The project centered on electronic health record data from 11,525 patients who were admitted to 13 Northwell hospitals in spring of 2020, when the pandemic was peaking in the New York area. Of those patients, 933 (8%) were placed on ventilators within 48 hours of admission.
To develop those predictive clinical tools, Northwell researchers also used other EHR data, such as vitals and labs, along with demographic information.
They created and compared three machine learning models to help score patients upon admission. One of the tools – gradient boosted decision trees, or XGBoost – had a predictive accuracy of 92%, the highest of the three.
That data can help predict which patients may be most at risk of respiratory failure – helping triage those who need the most interventions to reduce mortality.
The model performance was compared against (and outperformed) the Modified Early Warning Score to calculate the chance of respiratory failure within 48 hours. Having shown that level of accuracy, Northwell will deploy the new tool at some of its hospitals.
Just this past week, we reported on a new model from Israeli researchers that can potentially predict the length of COVID-19 hospitalization using an array of clinical and demographic data and also assess the chance of in-hospital mortality.

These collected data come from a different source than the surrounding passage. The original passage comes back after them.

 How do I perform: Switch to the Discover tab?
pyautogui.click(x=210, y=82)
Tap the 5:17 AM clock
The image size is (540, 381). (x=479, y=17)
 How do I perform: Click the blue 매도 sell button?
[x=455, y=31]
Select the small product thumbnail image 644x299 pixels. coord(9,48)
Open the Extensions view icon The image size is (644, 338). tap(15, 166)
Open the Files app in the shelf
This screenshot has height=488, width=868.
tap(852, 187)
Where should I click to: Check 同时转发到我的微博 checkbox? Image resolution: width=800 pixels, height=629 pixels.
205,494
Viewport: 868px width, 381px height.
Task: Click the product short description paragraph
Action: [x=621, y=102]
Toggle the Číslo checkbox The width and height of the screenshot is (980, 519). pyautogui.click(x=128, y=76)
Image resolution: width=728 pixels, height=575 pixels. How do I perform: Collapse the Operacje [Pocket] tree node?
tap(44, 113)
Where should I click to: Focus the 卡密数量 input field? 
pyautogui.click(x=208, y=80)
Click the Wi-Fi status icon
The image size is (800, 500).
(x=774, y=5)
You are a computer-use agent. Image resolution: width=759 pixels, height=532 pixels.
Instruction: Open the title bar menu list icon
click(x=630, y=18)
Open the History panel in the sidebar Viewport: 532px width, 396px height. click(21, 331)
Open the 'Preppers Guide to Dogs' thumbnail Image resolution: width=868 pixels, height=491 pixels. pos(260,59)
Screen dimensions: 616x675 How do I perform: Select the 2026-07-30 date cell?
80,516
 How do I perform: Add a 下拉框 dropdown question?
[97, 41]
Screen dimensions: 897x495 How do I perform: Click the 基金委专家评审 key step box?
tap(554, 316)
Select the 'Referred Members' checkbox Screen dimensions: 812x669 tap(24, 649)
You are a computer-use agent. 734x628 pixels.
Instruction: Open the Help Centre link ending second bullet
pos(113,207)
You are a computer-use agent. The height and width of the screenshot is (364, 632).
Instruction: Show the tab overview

ONC’s new Synthetic Health Data Challenge hopes to build on these advances, looking for other new approaches to AI-powered analytics, seeking innovative algorithms for disease modeling.
ON THE RECORD
“Respiratory failure is the leading cause of death among patients with COVID-19, and it is imperative that our clinicians on the front lines have the most unbiased, informative data to aid their decision-making in the emergency department,” said Zanos, assistant professor at The Feinstein Institutes’ Institute of Bioelectronic Medicine, in a statement.
“The clinical tool we propose could identify patients who are at greater risk of deteriorating shortly after being admitted to the hospital and helps show that machine learning and AI can be powerful clinical assets in treating this complex virus.”